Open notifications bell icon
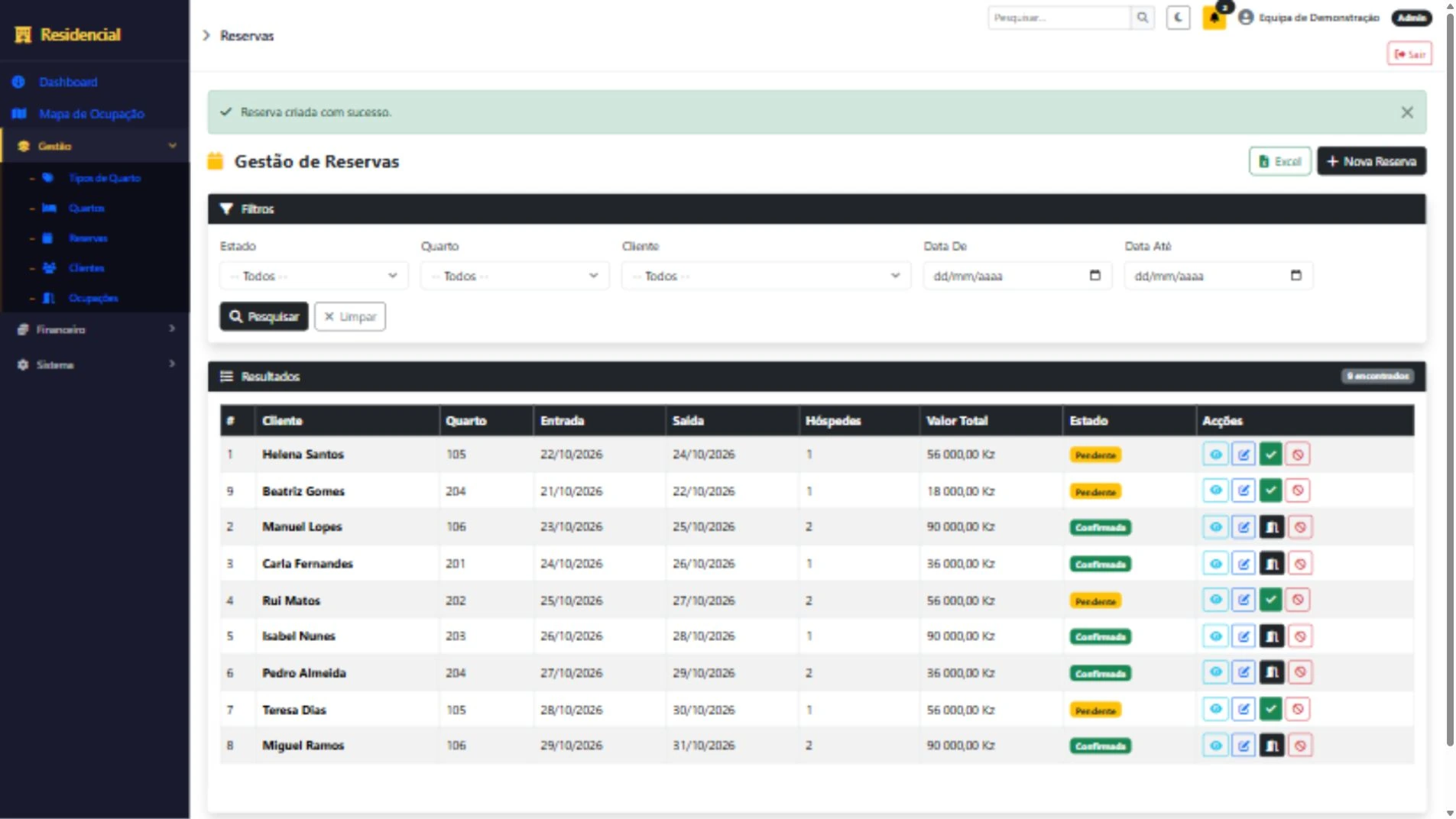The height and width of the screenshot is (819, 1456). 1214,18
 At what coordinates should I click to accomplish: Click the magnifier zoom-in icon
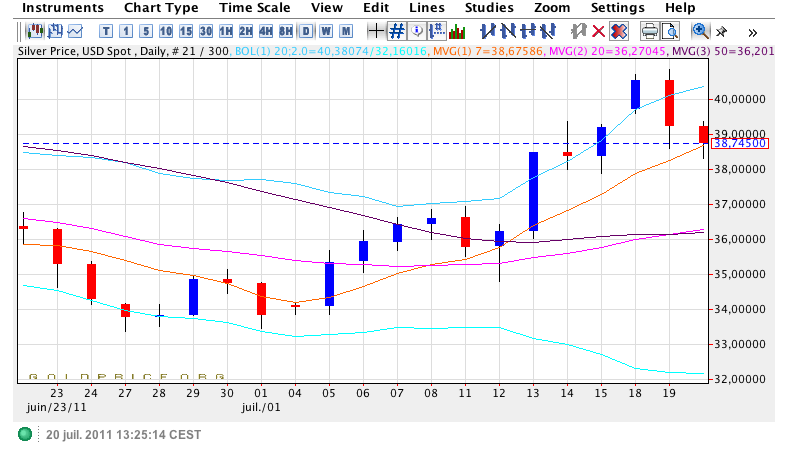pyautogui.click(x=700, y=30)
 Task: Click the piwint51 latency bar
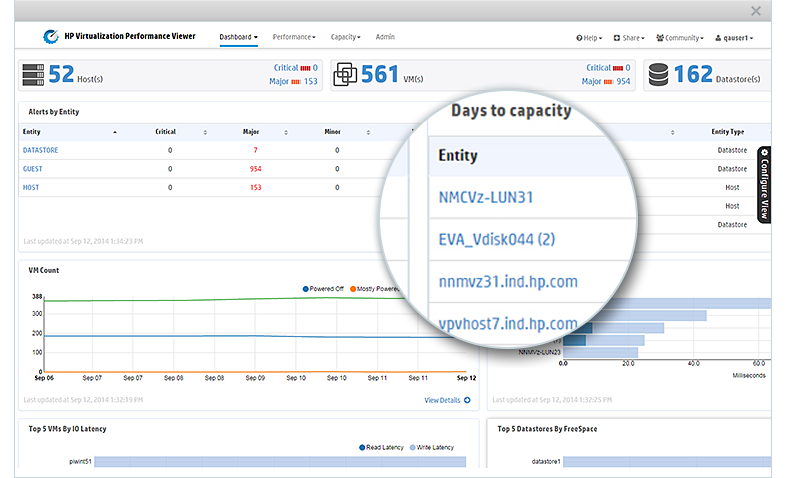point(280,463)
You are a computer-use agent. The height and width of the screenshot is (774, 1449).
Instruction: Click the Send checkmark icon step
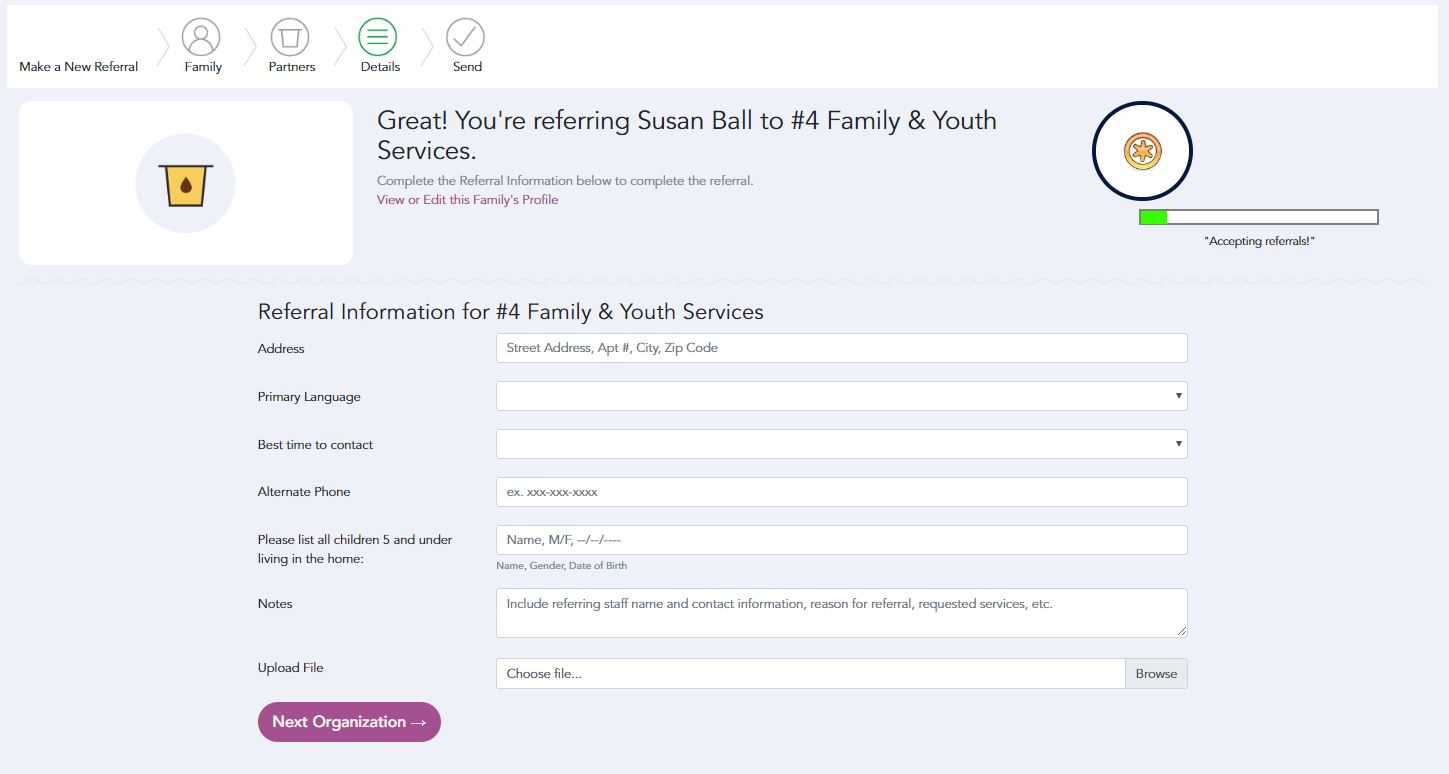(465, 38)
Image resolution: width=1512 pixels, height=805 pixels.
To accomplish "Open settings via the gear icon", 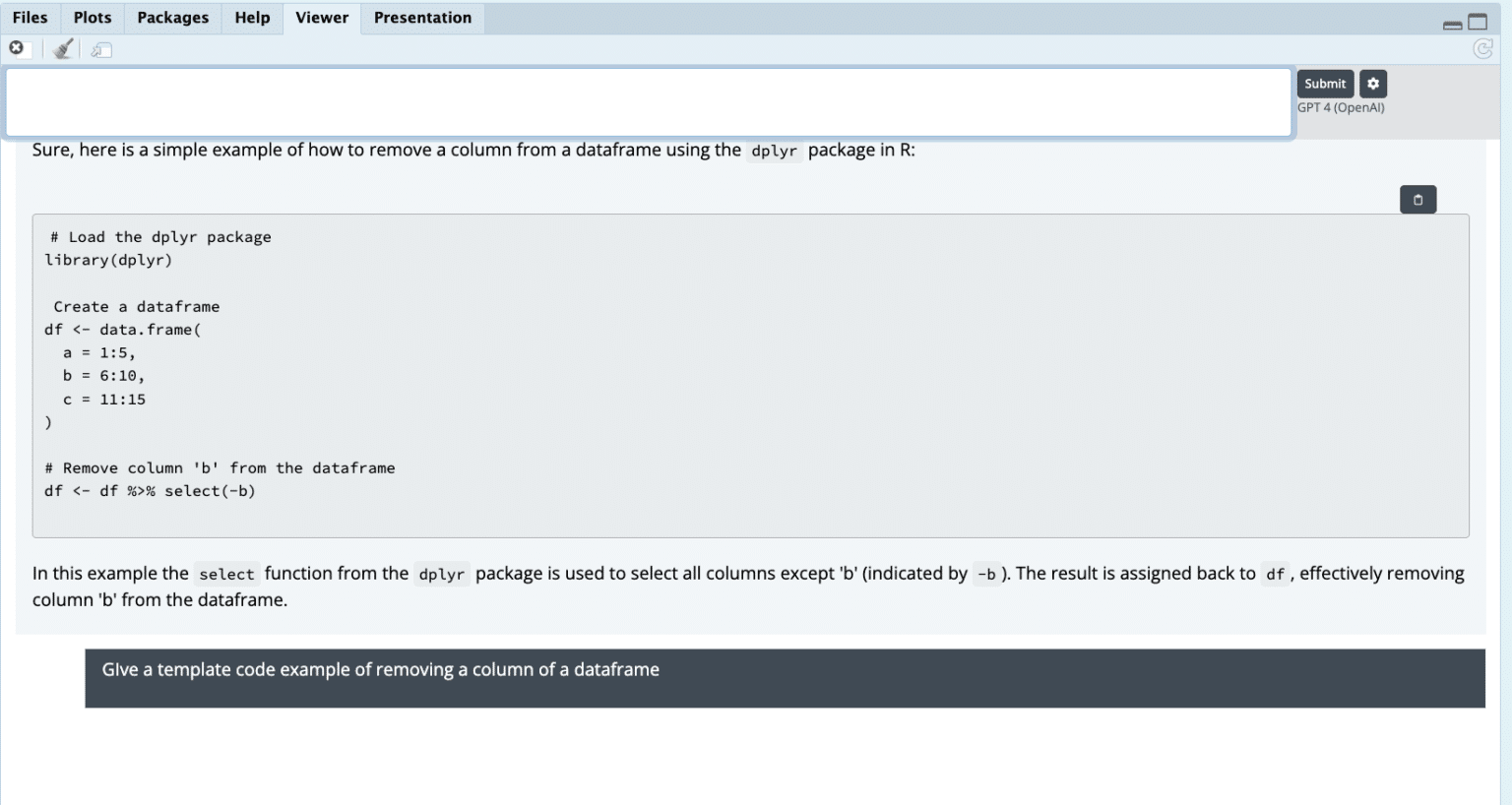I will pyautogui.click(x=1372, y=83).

> EXERCISE GOAL: Rewrite the records from the line with "At what coordinates" to the line with "point(280,463)", requests included, shifting every coordinate in the answers up by 63. Leave the pictures out.

> WRITTEN RESPONSE:
 At what coordinates should I click to accomplish: Click the magnifier zoom-in icon
pyautogui.click(x=763, y=93)
 Task: Click the piwint51 latency bar
point(343,526)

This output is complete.